● What to do
**a)** In the validation guide below, which Python version does the example GitHub Actions workflow set up?
**b)** Write a continuation of the validation guide below, starting right after its last line.

● Source document
Running All Validations

Quick Start

# Run primary validation (recommended)
make validate-at-e1-006

# Or run directly
./scripts/validate-at-e1-006.sh --namespace monitoring --argocd-namespace fawkes

Comprehensive Validation

# 1. Run primary validation script
./scripts/validate-at-e1-006.sh --namespace monitoring --argocd-namespace fawkes --verbose

# 2. Run pytest integration tests
pytest tests/integration/test_at_e1_006_validation.py -v

# 3. Run automation scripts
./tests/integration/prometheus-metrics.sh http://prometheus.127.0.0.1.nip.io
./tests/integration/grafana-dashboards.sh http://grafana.127.0.0.1.nip.io

# 4. Run BDD feature tests
behave tests/bdd/features/prometheus-stack-deployment.feature
behave tests/bdd/features/opentelemetry-deployment.feature
behave tests/bdd/features/centralized-logging.feature

CI/CD Integration

Example GitHub Actions workflow:

name: AT-E1-006 Validation

on:
  push:
    branches: [main]
  pull_request:

jobs:
  validate-observability:
    runs-on: ubuntu-latest
    steps:
      - uses: actions/checkout@v3

      - name: Setup Python
        uses: actions/setup-python@v4
        with:
          python-version: "3.11"

● Information supplied
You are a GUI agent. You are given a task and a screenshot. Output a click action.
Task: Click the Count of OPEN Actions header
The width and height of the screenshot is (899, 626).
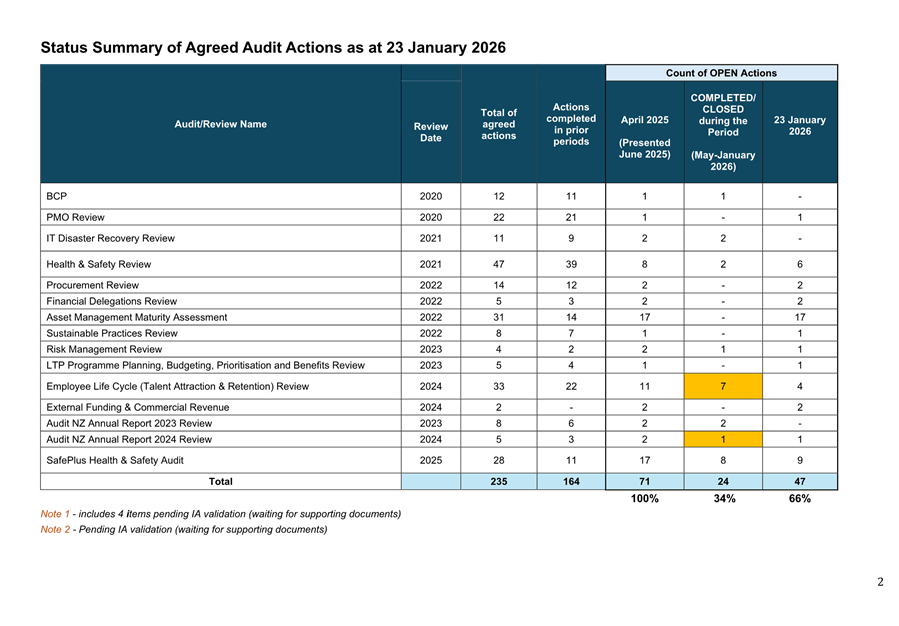pos(721,73)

● Results
**a)** 3.11

**b)**
      - name: Install dependencies
        run: pip install -r requirements-dev.txt

      - name: Run AT-E1-006 validation
        run: make validate-at-e1-006
        env:
          NAMESPACE: monitoring
          ARGO_NAMESPACE: fawkes

      - name: Run integration tests
        run: pytest tests/integration/test_at_e1_006_validation.py -v

      - name: Upload test report
        if: always()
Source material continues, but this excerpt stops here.